DIRECTIONS:
1. Update the email from "From: Alfred Perlstein" up to and including "fix thier crap?", putting "lockd" in place of "rpc.lockd".
2. List every email address that appears in the email.

SELECTED EXCERPT:
--------------------------------------------------
From: Alfred Perlstein <alfred@freebsd.org>
To: freebsd-net@FreeBSD.org, kris@FreeBSD.org,
	Jonathan Lennox <lennox@cs.columbia.edu>,
	freebsd-gnats-submit@FreeBSD.org
Cc:  
Subject: Re: kern/56461: FreeBSD client rpc.lockd incompatible with Linux server rpc.lockd
Date: Fri, 18 Jun 2004 10:51:21 -0700

 This fucking sucks.
 
 *Sigh* make it a sysctl, but can someone please lay the smack
 down on the linuxiots and have them fix thier crap?
 
 
 
 * Bruce M Simpson <bms@spc.org> [040618 04:50] wrote:
 > I've attached my thoughts on this issue. I haven't gone ahead and
 > committed the fix in the PR as it makes us just as braindead as Linux,
 > but it would be good to be able to have this in GENERIC so that it
 > can be enabled in those situations where it's needed.
--------------------------------------------------
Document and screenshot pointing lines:

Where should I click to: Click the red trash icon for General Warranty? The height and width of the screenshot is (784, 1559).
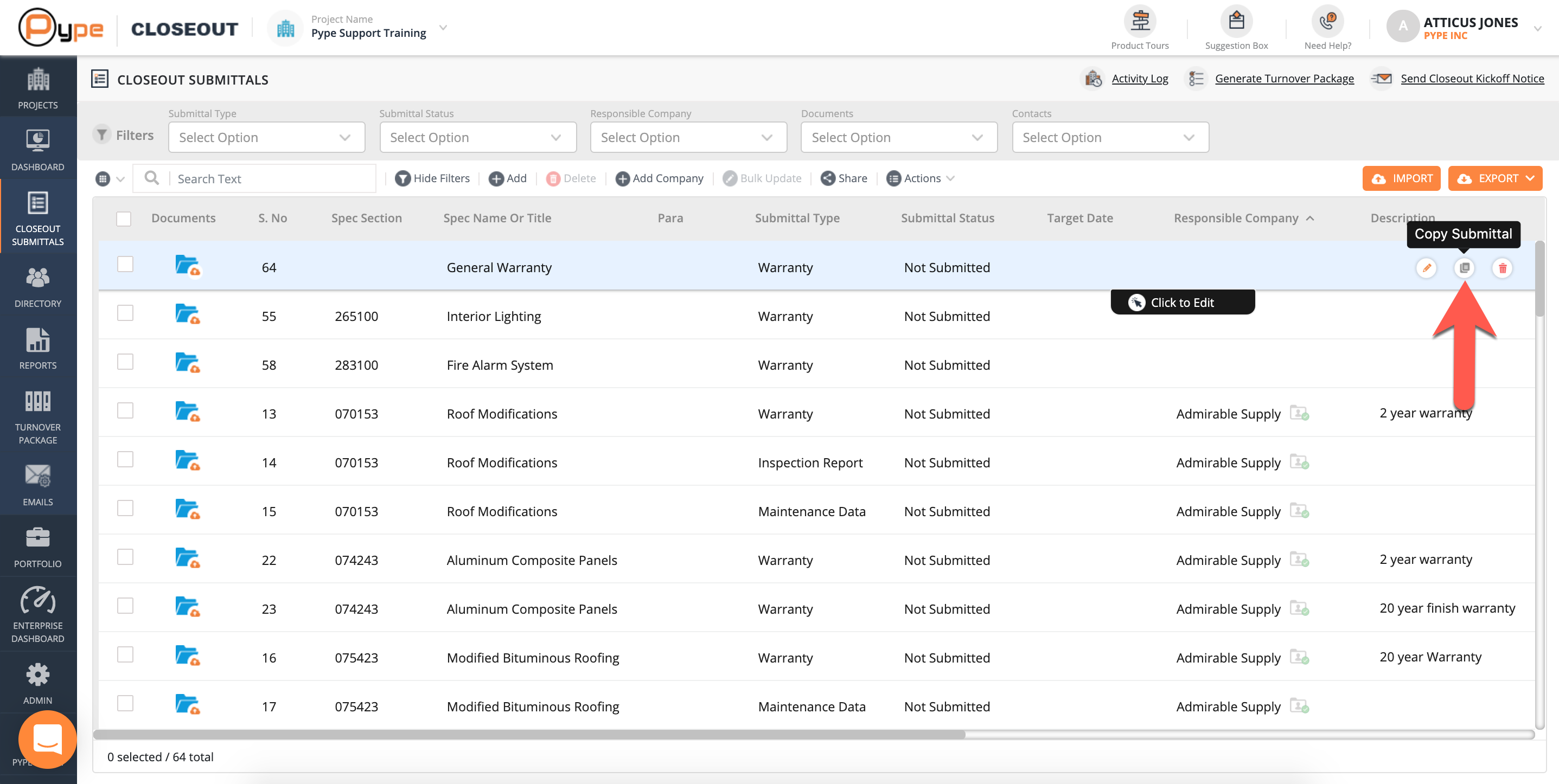[1502, 267]
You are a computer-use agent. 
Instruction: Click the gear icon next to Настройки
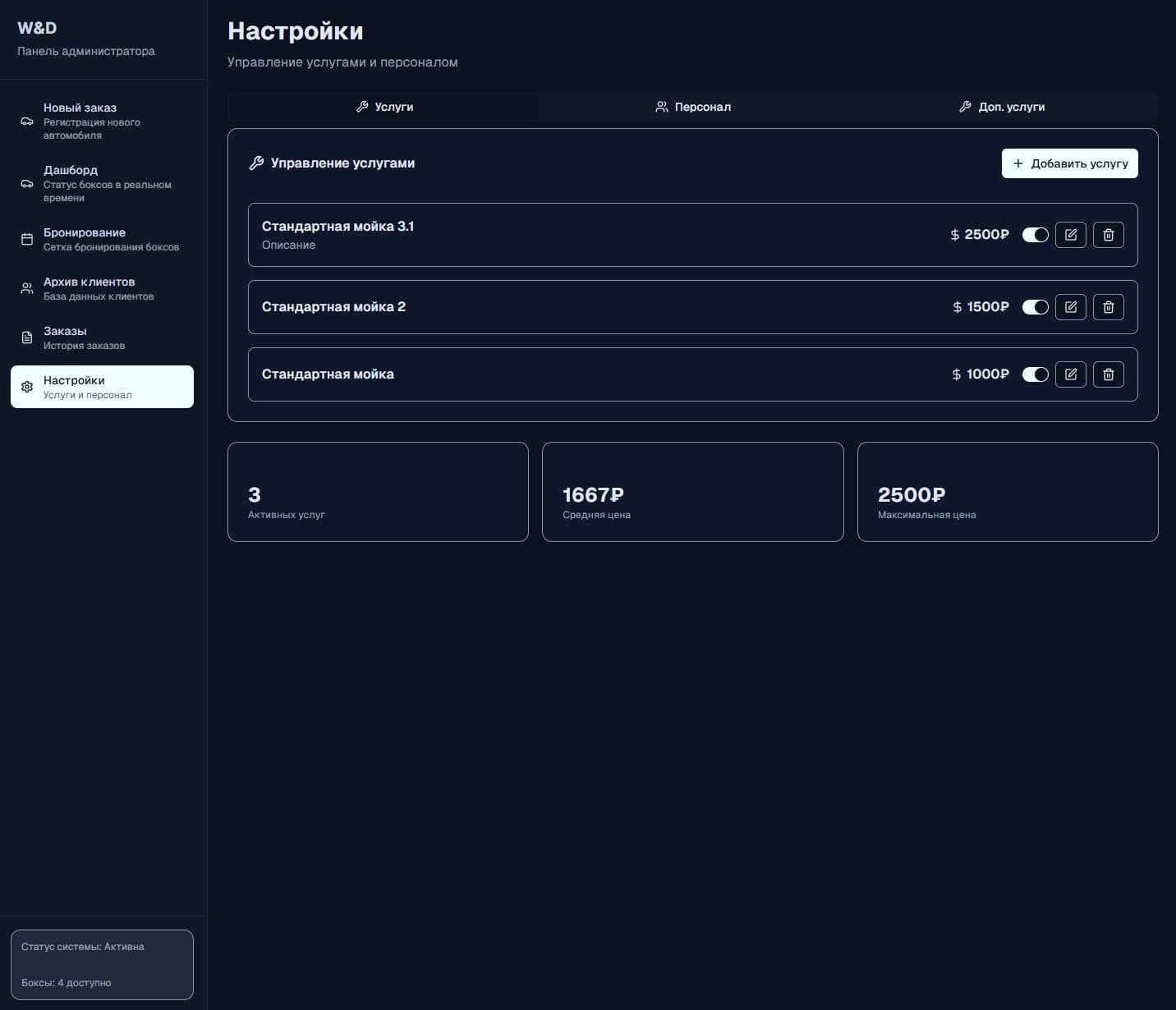click(27, 387)
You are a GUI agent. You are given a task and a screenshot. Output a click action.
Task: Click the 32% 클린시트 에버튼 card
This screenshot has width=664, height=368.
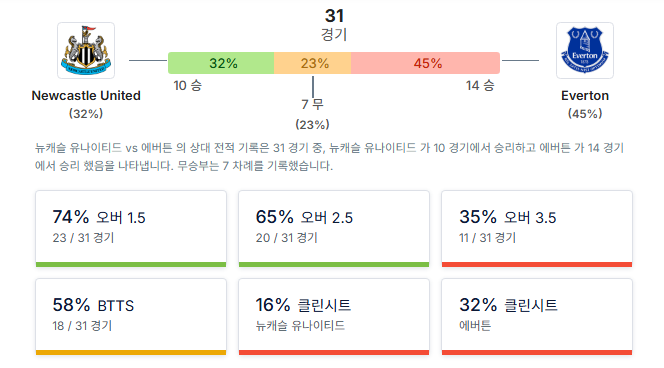coord(537,317)
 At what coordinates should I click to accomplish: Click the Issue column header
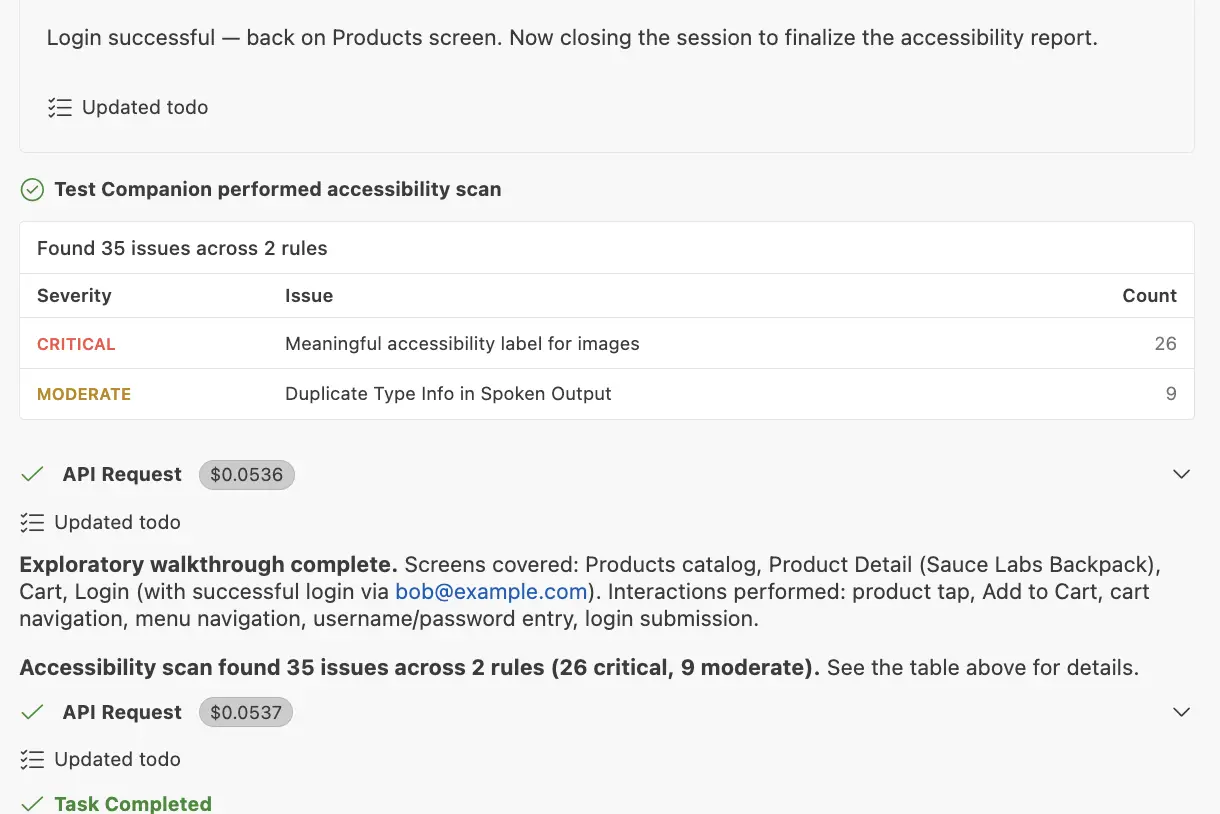pos(309,296)
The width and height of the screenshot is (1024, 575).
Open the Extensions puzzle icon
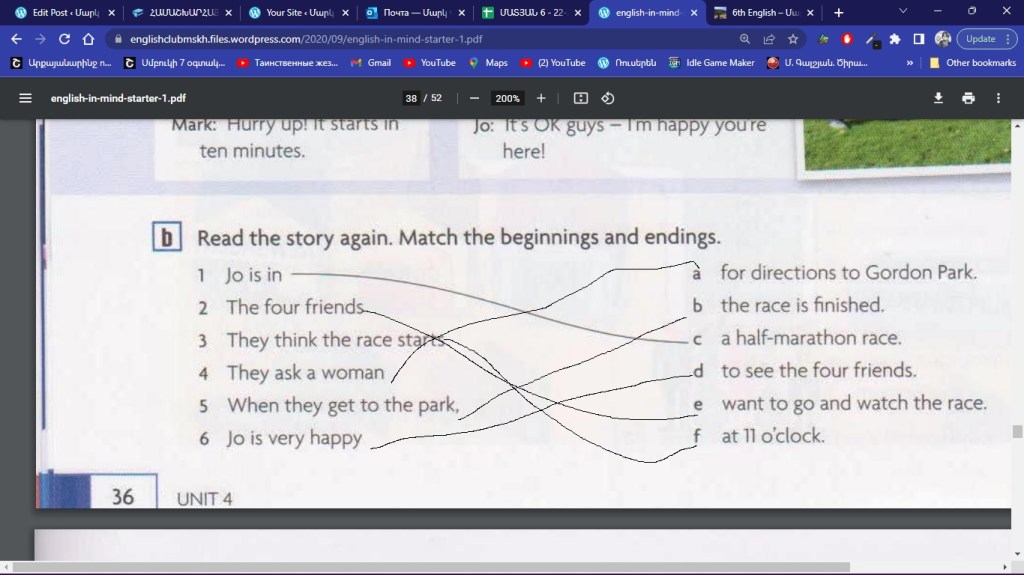point(895,39)
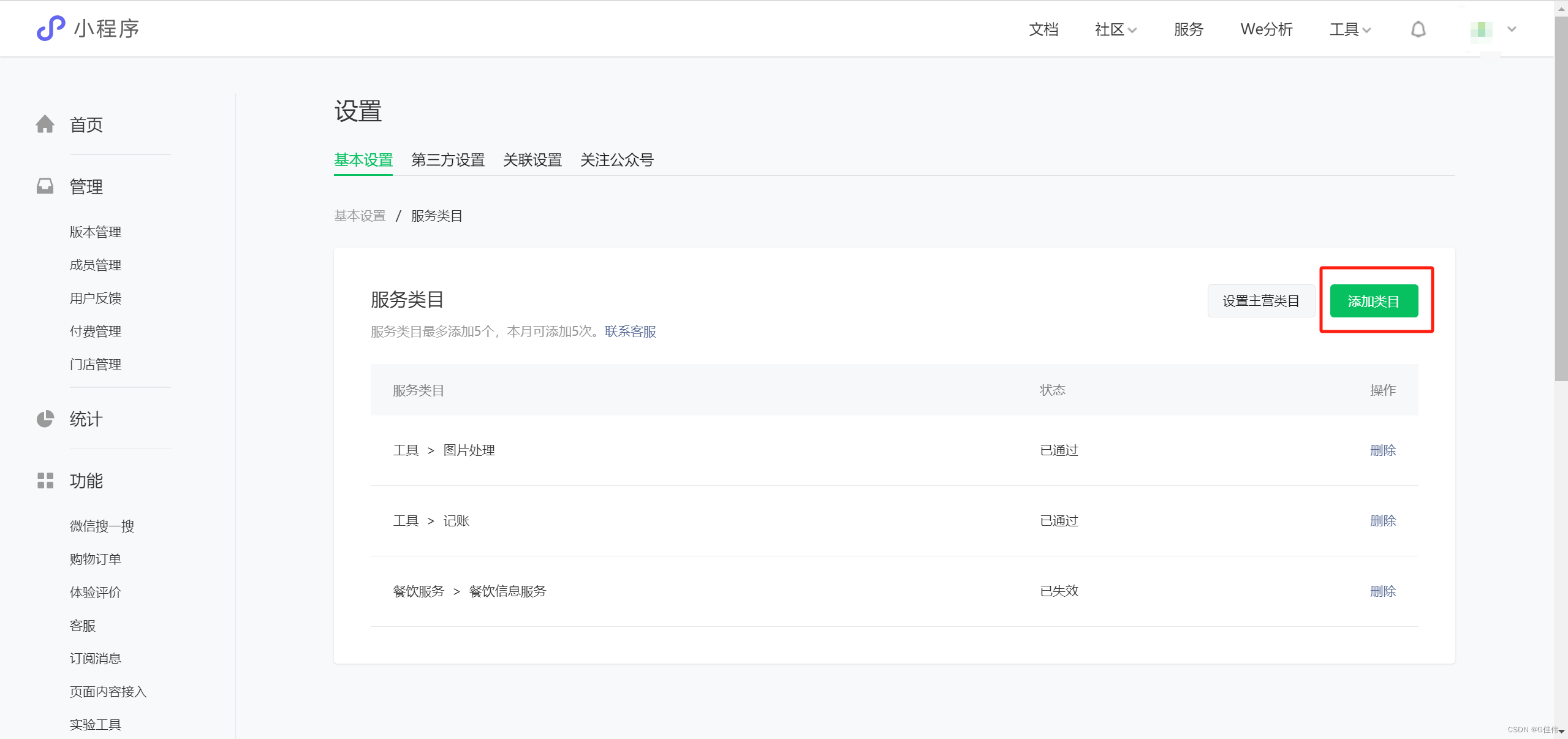Click the home icon beside 首页

[x=45, y=124]
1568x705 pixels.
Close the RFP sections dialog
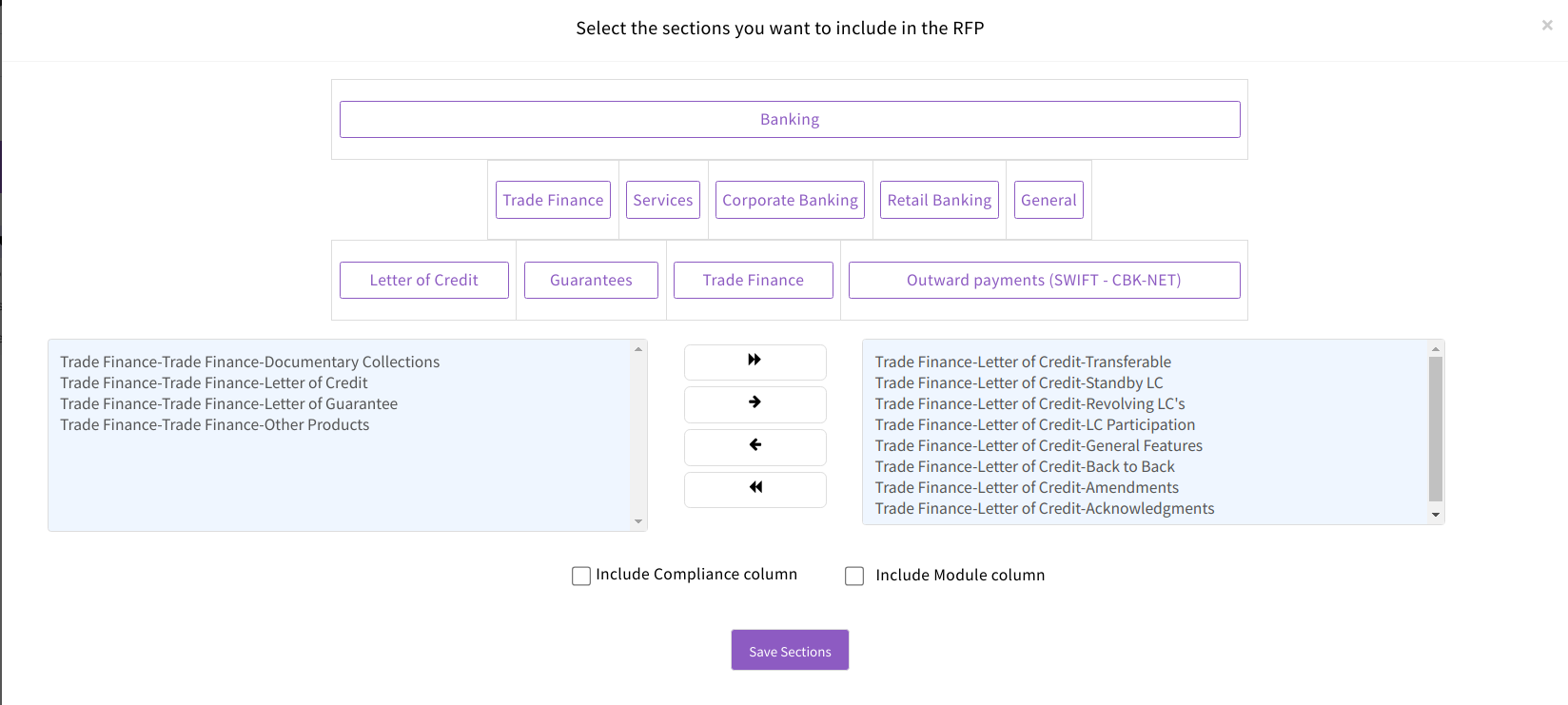pos(1547,26)
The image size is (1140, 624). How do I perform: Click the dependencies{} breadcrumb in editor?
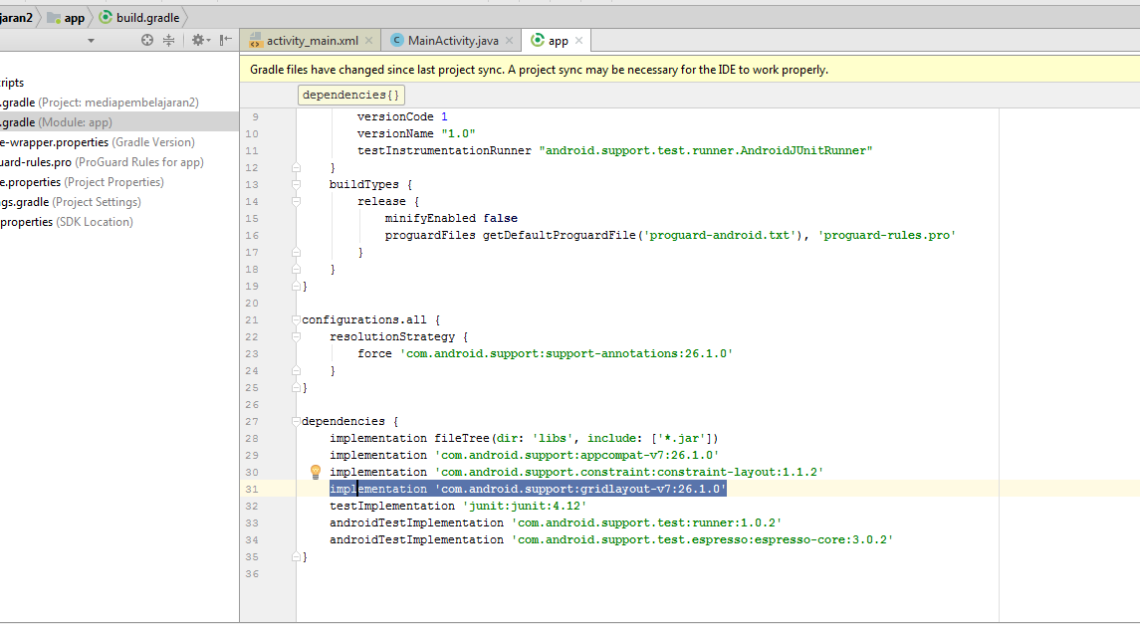click(x=351, y=94)
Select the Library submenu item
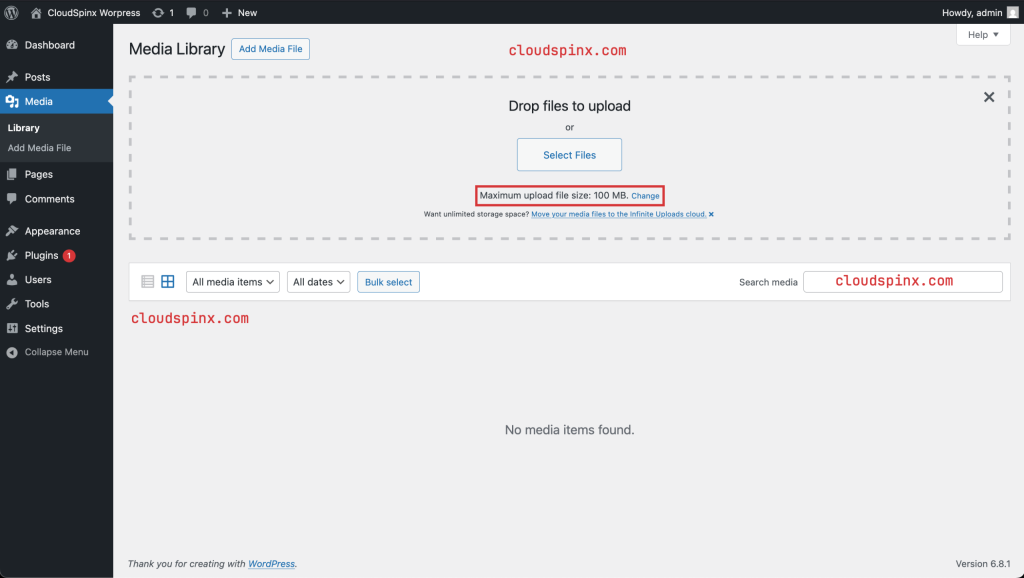Screen dimensions: 1024x578 pyautogui.click(x=22, y=128)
--------------------------------------------------
EXPECTED OUTPUTS:
1.
From: Alfred Perlstein <alfred@freebsd.org>
To: freebsd-net@FreeBSD.org, kris@FreeBSD.org,
	Jonathan Lennox <lennox@cs.columbia.edu>,
	freebsd-gnats-submit@FreeBSD.org
Cc:  
Subject: Re: kern/56461: FreeBSD client lockd incompatible with Linux server lockd
Date: Fri, 18 Jun 2004 10:51:21 -0700

 This fucking sucks.
 
 *Sigh* make it a sysctl, but can someone please lay the smack
 down on the linuxiots and have them fix thier crap?

2.
alfred@freebsd.org
freebsd-net@FreeBSD.org
kris@FreeBSD.org
lennox@cs.columbia.edu
freebsd-gnats-submit@FreeBSD.org
bms@spc.org